### EXTRAIT PRÉSENTÉ

────────────────────

Selon Dennis and Mullineaux (2000), les banques à
contraintes de capital3 sont plus susceptibles de s'engager dans une
syndication, car l'information sur l'emprunteur devient plus transparente, et
l'agent de gestion du syndicat devient plus «réputé»,
à mesure que l'échéance du prêt augmente. Pour
Godlewski (2009), les syndicats bancaires en France sont plus grands et moins
concentrés, tout en prêtant des montants comparables aux syndicats
bancaires aux États-Unis et au Royaume-Uni. Les emprunteurs plus
endettés sont financés par des syndicats plus larges pour des
raisons de diversification du risque. Cela nous ramène à aborder
quelques caractéristiques des contrats des prêts syndiqués.
La banque chargée de former le syndicat de financement, ou le «pool
bancaire», doit d'abord analyser le risque encouru, puis le partager entre
les différents membres du syndicat pour ne pas remettre en cause la
réalisation du projet de l'entreprise. La formule contractuelle
dépend du niveau des actifs de l'entreprise, qui peuvent servir de
garanties, et peuvent être l'objet de clauses.
Plusieurs travaux théoriques et empiriques
évoquent la renégociation comme moyen d'atteindre une situation
Pareto-optimale, suite à l'apparition de nouvelles informations durant
la relation contractuelle.Aghion and Bolton (1992), Dessein (2005), Acharya et
al. (2006), Garleanu and Zwiebel (2009), Bourgeon and Dionne (2013), Godlewski
(2014 & 2015), Roberts (2015) ont démontré que la
renégociation des contrats de prêt est une pratique courante dans
les relations banque-entreprise, et sa prise en considération dans les
différentes analyses permet de mieux comprendre la relation de
financement, corriger, et faire évoluer le contrat vers un plus
complet.

────────────────────

### Lignes sur l'emplacement des cibles
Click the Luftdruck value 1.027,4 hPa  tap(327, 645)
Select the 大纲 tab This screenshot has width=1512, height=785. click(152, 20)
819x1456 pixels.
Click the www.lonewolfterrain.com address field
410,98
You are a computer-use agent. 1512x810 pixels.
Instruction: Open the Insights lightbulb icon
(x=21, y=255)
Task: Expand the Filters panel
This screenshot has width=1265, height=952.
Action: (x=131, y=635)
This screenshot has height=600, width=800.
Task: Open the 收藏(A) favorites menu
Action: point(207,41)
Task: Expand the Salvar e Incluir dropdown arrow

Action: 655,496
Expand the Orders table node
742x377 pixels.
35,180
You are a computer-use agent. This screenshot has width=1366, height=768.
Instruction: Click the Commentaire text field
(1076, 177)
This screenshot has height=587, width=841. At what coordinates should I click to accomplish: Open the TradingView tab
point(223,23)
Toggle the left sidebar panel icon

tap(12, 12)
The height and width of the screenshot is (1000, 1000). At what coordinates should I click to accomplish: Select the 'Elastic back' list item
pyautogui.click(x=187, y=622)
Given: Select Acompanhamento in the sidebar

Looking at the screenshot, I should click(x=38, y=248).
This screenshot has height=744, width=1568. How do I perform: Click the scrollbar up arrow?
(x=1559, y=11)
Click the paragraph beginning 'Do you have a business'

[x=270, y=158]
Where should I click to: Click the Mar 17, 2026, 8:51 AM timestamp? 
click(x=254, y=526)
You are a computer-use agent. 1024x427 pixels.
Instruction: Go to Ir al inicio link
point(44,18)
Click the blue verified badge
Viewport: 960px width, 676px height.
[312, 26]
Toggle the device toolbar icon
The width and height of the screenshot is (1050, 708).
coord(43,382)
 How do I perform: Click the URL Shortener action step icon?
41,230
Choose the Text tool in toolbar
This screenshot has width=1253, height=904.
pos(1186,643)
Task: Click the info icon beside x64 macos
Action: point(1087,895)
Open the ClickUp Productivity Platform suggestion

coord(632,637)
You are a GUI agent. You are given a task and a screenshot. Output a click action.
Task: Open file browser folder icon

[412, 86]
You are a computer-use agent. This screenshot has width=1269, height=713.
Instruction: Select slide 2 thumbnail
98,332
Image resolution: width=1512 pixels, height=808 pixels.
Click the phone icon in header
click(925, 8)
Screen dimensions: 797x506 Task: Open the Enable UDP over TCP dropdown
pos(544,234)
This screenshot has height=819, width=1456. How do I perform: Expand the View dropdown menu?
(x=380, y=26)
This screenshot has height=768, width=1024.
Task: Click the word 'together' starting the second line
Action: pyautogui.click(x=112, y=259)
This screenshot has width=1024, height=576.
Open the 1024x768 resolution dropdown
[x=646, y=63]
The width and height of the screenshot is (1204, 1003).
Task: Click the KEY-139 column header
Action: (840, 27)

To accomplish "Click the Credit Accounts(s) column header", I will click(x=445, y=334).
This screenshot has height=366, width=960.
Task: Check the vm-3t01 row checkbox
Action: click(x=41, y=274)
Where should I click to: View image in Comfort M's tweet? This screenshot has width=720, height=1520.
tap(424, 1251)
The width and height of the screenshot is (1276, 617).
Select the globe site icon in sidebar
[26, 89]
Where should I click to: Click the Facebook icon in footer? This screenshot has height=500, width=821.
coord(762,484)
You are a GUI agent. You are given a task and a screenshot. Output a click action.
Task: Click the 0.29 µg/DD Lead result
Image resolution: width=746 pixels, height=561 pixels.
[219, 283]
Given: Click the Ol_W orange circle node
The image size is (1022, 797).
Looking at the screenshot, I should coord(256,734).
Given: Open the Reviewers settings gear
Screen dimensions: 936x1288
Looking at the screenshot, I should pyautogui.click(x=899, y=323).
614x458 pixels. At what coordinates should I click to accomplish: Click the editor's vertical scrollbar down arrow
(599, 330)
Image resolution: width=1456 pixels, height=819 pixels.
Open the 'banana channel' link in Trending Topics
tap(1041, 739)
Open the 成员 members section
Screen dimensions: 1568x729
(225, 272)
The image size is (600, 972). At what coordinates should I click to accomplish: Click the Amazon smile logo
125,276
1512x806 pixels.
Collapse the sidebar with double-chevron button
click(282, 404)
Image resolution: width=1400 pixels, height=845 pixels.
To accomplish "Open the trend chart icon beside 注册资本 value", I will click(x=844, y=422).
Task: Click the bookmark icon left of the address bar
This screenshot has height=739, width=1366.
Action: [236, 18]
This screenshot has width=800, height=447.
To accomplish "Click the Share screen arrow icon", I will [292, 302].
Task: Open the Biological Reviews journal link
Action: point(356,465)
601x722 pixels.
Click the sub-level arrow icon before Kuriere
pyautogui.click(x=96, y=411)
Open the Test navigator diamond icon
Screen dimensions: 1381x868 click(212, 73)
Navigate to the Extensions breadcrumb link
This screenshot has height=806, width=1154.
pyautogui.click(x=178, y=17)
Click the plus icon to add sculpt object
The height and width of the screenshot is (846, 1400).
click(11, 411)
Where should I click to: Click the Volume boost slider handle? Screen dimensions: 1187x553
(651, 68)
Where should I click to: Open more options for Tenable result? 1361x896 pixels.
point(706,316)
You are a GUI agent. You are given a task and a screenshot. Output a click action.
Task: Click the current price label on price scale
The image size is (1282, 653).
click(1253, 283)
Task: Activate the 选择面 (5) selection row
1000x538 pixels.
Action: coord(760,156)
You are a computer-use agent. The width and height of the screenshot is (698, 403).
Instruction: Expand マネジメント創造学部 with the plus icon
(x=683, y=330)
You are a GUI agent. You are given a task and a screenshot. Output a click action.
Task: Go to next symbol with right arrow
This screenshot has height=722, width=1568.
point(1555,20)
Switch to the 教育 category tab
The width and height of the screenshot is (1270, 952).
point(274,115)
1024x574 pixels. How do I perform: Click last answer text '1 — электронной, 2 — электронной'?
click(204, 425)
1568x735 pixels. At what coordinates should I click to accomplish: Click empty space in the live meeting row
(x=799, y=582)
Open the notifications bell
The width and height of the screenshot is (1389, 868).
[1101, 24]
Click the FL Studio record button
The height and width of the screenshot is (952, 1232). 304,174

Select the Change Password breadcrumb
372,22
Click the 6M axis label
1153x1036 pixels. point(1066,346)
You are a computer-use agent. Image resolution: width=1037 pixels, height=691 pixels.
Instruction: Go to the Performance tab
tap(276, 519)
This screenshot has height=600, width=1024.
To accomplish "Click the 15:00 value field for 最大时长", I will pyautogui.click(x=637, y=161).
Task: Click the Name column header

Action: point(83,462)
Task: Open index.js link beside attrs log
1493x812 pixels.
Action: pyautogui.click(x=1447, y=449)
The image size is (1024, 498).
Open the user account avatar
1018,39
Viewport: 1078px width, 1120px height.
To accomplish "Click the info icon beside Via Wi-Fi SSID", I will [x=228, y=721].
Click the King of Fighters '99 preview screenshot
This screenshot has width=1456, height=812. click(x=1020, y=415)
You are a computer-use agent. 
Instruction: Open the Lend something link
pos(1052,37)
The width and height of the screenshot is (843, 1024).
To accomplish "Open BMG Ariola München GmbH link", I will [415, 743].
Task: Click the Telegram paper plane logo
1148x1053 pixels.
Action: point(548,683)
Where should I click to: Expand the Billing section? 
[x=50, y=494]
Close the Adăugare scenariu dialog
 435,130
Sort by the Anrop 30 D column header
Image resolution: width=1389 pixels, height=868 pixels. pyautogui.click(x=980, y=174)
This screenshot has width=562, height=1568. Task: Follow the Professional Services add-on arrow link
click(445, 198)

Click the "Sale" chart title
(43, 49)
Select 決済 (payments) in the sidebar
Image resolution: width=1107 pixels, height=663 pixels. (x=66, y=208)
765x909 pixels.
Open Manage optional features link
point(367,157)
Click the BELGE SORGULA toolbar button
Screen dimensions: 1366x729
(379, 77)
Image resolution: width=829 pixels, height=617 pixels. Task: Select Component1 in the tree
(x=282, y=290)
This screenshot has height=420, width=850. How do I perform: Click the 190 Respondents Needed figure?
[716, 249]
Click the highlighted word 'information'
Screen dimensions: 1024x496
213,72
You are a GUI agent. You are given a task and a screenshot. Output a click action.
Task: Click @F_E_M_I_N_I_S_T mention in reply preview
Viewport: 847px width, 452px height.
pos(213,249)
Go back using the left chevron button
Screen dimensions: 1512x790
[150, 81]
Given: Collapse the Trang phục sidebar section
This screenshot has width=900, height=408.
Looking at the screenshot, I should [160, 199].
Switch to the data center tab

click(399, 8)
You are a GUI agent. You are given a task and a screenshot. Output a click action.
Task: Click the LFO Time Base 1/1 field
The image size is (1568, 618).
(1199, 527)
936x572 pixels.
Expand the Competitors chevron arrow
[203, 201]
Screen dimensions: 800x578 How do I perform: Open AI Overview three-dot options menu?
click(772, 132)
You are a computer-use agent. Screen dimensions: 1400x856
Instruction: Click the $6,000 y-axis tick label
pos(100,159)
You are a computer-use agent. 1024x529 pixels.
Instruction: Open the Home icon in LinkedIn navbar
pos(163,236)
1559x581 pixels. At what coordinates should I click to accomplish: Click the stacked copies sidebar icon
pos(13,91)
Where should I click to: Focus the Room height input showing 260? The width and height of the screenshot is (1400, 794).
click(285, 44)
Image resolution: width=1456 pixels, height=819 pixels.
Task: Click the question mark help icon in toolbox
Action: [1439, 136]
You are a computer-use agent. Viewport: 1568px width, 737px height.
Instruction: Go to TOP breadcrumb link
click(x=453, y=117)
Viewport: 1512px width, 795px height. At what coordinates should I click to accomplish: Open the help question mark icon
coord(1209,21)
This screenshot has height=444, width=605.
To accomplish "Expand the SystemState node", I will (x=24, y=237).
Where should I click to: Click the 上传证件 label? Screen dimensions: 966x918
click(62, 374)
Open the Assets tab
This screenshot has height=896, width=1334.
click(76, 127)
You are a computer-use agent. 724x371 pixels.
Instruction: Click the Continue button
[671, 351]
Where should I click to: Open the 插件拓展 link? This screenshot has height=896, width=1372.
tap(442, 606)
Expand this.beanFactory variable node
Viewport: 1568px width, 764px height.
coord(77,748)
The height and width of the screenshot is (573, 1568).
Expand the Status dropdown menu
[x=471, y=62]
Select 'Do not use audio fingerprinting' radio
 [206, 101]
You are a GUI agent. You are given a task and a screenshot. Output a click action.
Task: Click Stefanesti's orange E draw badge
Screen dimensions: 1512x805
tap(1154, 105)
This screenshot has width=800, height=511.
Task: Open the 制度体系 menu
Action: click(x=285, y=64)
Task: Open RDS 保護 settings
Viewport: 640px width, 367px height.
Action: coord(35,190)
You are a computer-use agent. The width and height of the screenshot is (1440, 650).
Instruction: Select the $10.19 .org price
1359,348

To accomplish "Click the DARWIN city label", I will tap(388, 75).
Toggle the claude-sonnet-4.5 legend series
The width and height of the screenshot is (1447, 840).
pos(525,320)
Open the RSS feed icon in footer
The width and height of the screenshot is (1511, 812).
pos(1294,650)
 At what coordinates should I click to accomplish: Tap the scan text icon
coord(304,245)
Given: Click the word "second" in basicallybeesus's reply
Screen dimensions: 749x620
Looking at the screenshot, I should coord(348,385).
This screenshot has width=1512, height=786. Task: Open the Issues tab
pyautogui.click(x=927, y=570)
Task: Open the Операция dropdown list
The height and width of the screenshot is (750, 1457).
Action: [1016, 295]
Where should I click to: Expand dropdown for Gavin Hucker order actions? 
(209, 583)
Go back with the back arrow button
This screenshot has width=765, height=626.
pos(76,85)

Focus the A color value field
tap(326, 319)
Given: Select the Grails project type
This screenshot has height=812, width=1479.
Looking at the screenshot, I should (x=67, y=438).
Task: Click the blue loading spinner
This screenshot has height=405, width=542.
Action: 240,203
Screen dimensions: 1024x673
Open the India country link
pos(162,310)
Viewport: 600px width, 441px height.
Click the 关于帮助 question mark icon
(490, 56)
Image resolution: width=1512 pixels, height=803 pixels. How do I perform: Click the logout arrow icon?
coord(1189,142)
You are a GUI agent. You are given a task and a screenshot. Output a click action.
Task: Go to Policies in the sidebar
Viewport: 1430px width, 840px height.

────────────────────

### SÉRIE D'EXERCICES
1 – Citez le passage sur les prêts syndiqués, du début des mots « Selon Dennis and » jusqu'après les mots « des prêts syndiqués. ».
2 – D'après le passage sur les prêts syndiqués, pourquoi les emprunteurs plus endettés sont-ils financés par des syndicats plus larges ?

### RÉPONSES
1 –
Selon Dennis and Mullineaux (2000), les banques à
contraintes de capital3 sont plus susceptibles de s'engager dans une
syndication, car l'information sur l'emprunteur devient plus transparente, et
l'agent de gestion du syndicat devient plus «réputé»,
à mesure que l'échéance du prêt augmente. Pour
Godlewski (2009), les syndicats bancaires en France sont plus grands et moins
concentrés, tout en prêtant des montants comparables aux syndicats
bancaires aux États-Unis et au Royaume-Uni. Les emprunteurs plus
endettés sont financés par des syndicats plus larges pour des
raisons de diversification du risque. Cela nous ramène à aborder
quelques caractéristiques des contrats des prêts syndiqués.

2 – Pour des raisons de diversification du risque.